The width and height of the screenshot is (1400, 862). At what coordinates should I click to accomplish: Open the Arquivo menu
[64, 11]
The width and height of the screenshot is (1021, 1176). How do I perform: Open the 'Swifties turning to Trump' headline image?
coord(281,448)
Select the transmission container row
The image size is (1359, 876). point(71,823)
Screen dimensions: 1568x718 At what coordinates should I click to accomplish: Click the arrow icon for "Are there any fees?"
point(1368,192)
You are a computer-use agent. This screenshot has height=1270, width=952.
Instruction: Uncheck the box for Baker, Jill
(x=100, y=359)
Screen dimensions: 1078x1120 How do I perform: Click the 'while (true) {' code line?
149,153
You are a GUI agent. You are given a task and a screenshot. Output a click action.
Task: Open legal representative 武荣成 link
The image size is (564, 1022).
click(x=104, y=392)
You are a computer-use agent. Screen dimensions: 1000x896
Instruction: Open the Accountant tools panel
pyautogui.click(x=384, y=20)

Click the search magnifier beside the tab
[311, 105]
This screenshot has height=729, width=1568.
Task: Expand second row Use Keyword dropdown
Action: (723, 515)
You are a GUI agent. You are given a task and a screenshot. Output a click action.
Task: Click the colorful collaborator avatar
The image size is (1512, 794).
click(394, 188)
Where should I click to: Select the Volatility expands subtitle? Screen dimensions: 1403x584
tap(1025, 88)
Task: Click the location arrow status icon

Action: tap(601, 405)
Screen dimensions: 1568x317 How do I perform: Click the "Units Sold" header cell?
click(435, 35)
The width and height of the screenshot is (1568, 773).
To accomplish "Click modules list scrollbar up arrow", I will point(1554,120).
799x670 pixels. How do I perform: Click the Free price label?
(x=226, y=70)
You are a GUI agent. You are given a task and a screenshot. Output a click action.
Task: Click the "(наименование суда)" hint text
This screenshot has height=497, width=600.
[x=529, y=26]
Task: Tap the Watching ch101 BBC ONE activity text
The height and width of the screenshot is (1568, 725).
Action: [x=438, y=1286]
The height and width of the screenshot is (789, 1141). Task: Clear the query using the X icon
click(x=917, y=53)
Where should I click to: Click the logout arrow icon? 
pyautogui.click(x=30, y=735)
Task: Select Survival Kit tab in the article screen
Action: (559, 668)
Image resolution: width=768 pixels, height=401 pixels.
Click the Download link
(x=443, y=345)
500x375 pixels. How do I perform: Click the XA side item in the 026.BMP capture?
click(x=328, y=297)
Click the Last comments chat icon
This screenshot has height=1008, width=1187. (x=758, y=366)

==============================

TASK INSTRUCTIONS » The line with "Click the Download link" and all lines after it through the end of the data above: write these out exactly and add nothing.

SOLUTION TO THIS EXERCISE »
Click the Download link
(x=443, y=345)
500x375 pixels. How do I perform: Click the XA side item in the 026.BMP capture?
click(x=328, y=297)
Click the Last comments chat icon
This screenshot has height=1008, width=1187. (x=758, y=366)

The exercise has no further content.